Crypto has really come a long way. It used to be impossible for me to onboard most people around me because I knew I couldn't tell them to put money on a chrome extension, or store seed phrases, or pay network fees, or worse, buy a coin to pay for network fees. However today it takes literally less than a minute to setup a peanut.me or a Gnosis App account.
These accounts only give access to a few whitelisted battle-tested products and use cases that are maybe a bit boring to the rest of us but are the future of mass adoption, like stablecoin payments and low-risk DeFi. Meaning that they also protect users against two other problems of crypto that are correlated: complexity and scams. If you've tried to onboard someone to crypto, you know that a common objection is:
There are too many things in crypto and I don't know what to trust.
I tried to launch a wallet a few years ago, and part of our thesis was that we absolutely needed to reduce complexity, not just in UX but also in what the user has access to: no WalletConnect, no browser explorer, just a very curated and opinionated set of tokens and protocols.
Today it exists, and I feel comfortable onboarding non-degen people... except for one thing: account recovery. I don't feel at ease knowing my friends and family have to take good care of seed phrases, password managers or even passkeys. I'm convinced that it's close to the last thing we need to build for mainstream adoption because it's everyone's assumption that you can always just get accounts back, particularly if they are bank accounts. It's the expectation and we have to meet it, otherwise centralized and custodial solutions will always be the default. I'm not even against these solutions if they have a trustless element, like a custodial backup with an onchain time-lock.
Actually, I think that's a great solution as an opt-out default. The difficulty in making it a default is how does the backup provider know who you are? It comes down to 3 things that always come up in proof of humanity and anti-sybil discussions:
- you know something: passwords, your mother's maiden name and favorite teacher, ...
- you own something: passport, biometrics (FaceID), ...
- people know you: vouch system, guardians, ...
All these can fit into a category I call Proof of Same Personhood.
Passwords and the "you know something" category in general don't interest me because they require users to remember things that they might have set up long before they ever need to recover their accounts. The "you own something" is much better but require some amount of setup and care on the user's part, maybe scanning a digital ID card they already have, or receiving a card from the backup provider, in both cases making sure to not lose it. The "people know you" is super interesting and one that I think will evolve a lot more in the near future through trust networks like the one from Circles. It means things like social recovery: sending shares to friends and family.

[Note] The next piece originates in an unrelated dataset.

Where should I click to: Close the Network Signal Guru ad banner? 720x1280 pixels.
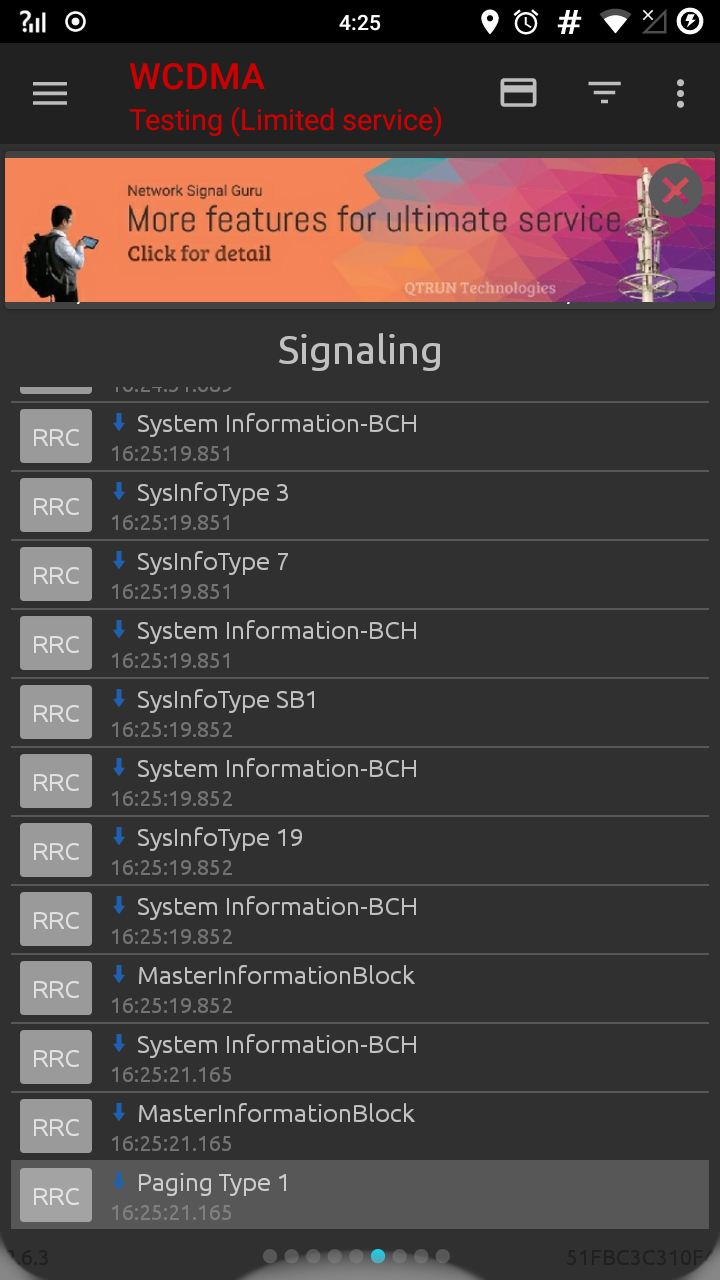click(x=675, y=190)
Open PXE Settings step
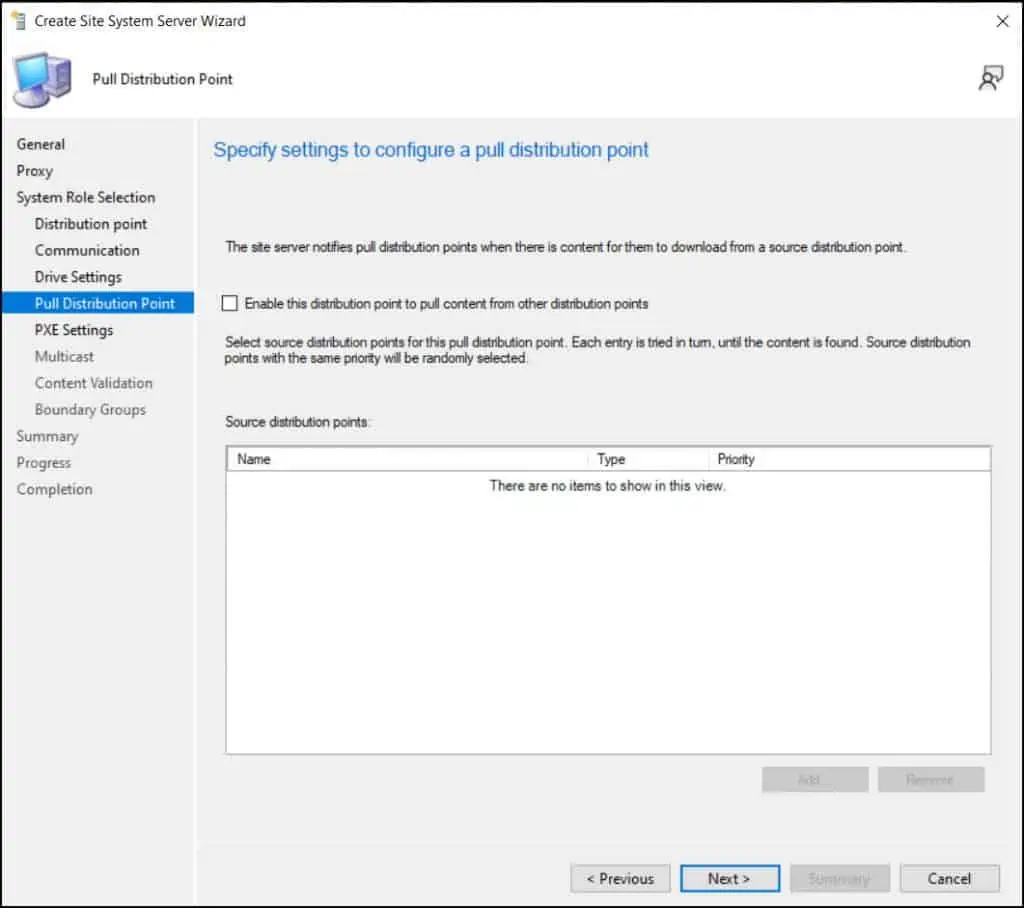This screenshot has height=908, width=1024. click(74, 330)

For a default solution, "knowing something" like your email might be good enough, but ultimately I think we want a combination of having something (like a passport) and a few people that can vouch for you to a custodian/guardian (which could be a ZK verifier contract).
Although the technology for it exists today, it's not really done, and pretty far from being a default. Passkeys improved default recovery based on something you own (your devices) but are not the best at long-term recovery as it's relatively easy to lose access to them over time. Most recovery systems used in practice (from seedphrase to passkeys) have too many failure modes.
So if we want to design a default solution, one where the user always has a strong path to recovery without having put a lot of effort in setup, we need to think about how to prove who they are, and how to reduce friction in proving who they are. It also needs to be opinionated yet flexible; opinionated on the overall recovery flow and sensible defaults, but flexible enough to leave the user with a sovereign choice (not locking them with a custodian).
I couldn't find anything that did this well, so I started building it. It's now BackupBuddy and we're building towards that vision.
I believe in a self-custodial future in which users have access to a kind of "app store" for backups; from default options to advanced recovery systems (ZK identity, institutional guardians, biometrics, ...) and even inheritance.
The first iteration of that for us is an API/SDK that lets wallet and non-custodial app developers provide an email-based backup to their users for simplicity as well as a simple but reliable ZK identity backup. It also lets the developer be the default guardian (even with minimal proof of same personhood) with a long time-lock.